◆ **Provided text**:
BEGIN

The Inquirer says that the first petaflop computing system will be Japanese, and published two articles on the subject in two days, "RIKEN races to be the first PetaFLOP supercomputer site" and "Details of Japanese PetaFLOP system revealed."
This will be a specialized system, named Protein Explorer, and designed exclusively for molecular dynamics calculations and simulations at the RIKEN Genomic Sciences Center, based in in Yokohama, Japan.
The Inquirer gives details on this proprietary system and its MDGRAPE-3 chips. You can find additional details in this paper, "Protein Explorer: A Petaflops Special-Purpose Computer for Molecular Dynamics Simulations" (PDF format: 109 KB).
The proprietary system design features dedicated pipelines (for more efficient scheduling) and broadcast memory parallelization (for highly-parallel calculations with low bandwidth, sharing a common memory unit and use the same data for all pipelines). The MDGRAPE-3 custom pipeline LSI for the Protein Explorer, with 20 pipelines, each calculating a pairwise interaction per cycle -- a total of 200 gigaflops peak per each MDGRAPE-3 chip. The modules also include local memory for storing of particle coordinates, as well as interchip communication circuits.
The Protein Explorer system actually uses a simple PC cluster with 128 nodes as the host computer. The dedicated special-purpose engines are just inserted in each PC node PCI-X bus slot. Each node reaches 8 teraflops performance (with 40 MDGRAPE-3 chips sitting on the ultra-dense PCI-X cards inside -- imagine the density). The entire Protein Explorer is going to have 5,120 chips in total to achieve the peak performance of 1 petaflops.
Here is a block diagram of the Protein Explorer system (Credit: RIKEN Genomic Sciences Center).
At this stage, no other details are provided about the availability or the cost of such a system. But I'm sure that some additional information will emerge during the SC2003 Conference, which will be held in Phoenix, Arizona, on November 15 to 21.

END

◆ **Records provided**:

BEGIN

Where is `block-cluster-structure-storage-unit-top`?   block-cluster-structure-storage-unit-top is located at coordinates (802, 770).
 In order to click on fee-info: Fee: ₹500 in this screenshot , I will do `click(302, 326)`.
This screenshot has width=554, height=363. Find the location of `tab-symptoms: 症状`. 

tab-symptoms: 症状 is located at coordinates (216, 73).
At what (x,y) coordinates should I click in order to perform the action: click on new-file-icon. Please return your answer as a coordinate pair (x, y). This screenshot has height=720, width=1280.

END

◆ **Your tasks**:
A. Answer these questions from the text about the Protein Explorer, each on its own line:
(i) In which city is the RIKEN Genomic Sciences Center based?
(ii) What is the peak performance of each MDGRAPE-3 chip?
(iii) How many nodes does the PC cluster used as the host computer have?
B. Copy the text about the Protein Explorer from "The Protein Explorer system actually" up to and including "November 15 to 21.", and swap "host computer" for "front-end computer".
Base your answers only on the text about the Protein Explorer, not on the rows.

◆ **Task-by-task results**:
A.
(i) Yokohama, Japan
(ii) 200 gigaflops
(iii) 128

B.
The Protein Explorer system actually uses a simple PC cluster with 128 nodes as the front-end computer. The dedicated special-purpose engines are just inserted in each PC node PCI-X bus slot. Each node reaches 8 teraflops performance (with 40 MDGRAPE-3 chips sitting on the ultra-dense PCI-X cards inside -- imagine the density). The entire Protein Explorer is going to have 5,120 chips in total to achieve the peak performance of 1 petaflops.
Here is a block diagram of the Protein Explorer system (Credit: RIKEN Genomic Sciences Center).
At this stage, no other details are provided about the availability or the cost of such a system. But I'm sure that some additional information will emerge during the SC2003 Conference, which will be held in Phoenix, Arizona, on November 15 to 21.